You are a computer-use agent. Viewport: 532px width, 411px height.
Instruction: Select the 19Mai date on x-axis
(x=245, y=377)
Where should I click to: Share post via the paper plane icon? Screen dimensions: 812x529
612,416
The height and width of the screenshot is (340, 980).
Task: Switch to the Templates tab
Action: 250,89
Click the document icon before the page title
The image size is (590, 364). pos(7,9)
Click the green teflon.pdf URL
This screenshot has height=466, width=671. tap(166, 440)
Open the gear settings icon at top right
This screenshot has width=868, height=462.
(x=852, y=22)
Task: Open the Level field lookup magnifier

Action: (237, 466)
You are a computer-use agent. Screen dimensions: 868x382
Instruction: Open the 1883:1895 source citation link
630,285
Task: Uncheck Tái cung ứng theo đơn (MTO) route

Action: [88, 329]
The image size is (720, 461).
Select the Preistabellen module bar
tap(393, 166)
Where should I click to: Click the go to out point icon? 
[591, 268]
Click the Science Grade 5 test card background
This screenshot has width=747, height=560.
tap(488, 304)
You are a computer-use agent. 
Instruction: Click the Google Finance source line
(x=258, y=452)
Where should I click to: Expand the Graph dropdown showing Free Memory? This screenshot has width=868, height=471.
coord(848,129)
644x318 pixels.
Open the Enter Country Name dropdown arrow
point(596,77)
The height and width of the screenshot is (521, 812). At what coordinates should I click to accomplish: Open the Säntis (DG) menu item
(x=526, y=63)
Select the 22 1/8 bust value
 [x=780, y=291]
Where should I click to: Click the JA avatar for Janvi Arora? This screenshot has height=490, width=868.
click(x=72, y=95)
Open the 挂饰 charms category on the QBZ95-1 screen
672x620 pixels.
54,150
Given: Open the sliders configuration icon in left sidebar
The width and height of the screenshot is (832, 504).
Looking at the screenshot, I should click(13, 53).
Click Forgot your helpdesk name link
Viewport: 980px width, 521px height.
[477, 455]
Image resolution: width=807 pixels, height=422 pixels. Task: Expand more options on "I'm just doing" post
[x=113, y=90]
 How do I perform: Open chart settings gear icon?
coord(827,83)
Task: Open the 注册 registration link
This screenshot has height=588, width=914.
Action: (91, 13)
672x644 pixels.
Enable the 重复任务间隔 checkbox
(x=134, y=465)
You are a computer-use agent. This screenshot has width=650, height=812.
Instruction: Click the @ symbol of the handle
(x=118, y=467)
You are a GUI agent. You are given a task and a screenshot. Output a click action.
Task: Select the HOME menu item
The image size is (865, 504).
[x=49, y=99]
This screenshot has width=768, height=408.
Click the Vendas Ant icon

────────────────────────────────────────

What the task requires:
Go over the data and return every line that includes the word "agent".

Exercise solution:
You are a computer-use agent. Viewport: 532px width, 411px height.
You are a computer-use agent. Screen dimensions: 868x382
You are a computer-use agent. 
You are a computer-use agent. This screenshot has width=650, height=812.
You are a GUI agent. You are given a task and a screenshot. Output a click action.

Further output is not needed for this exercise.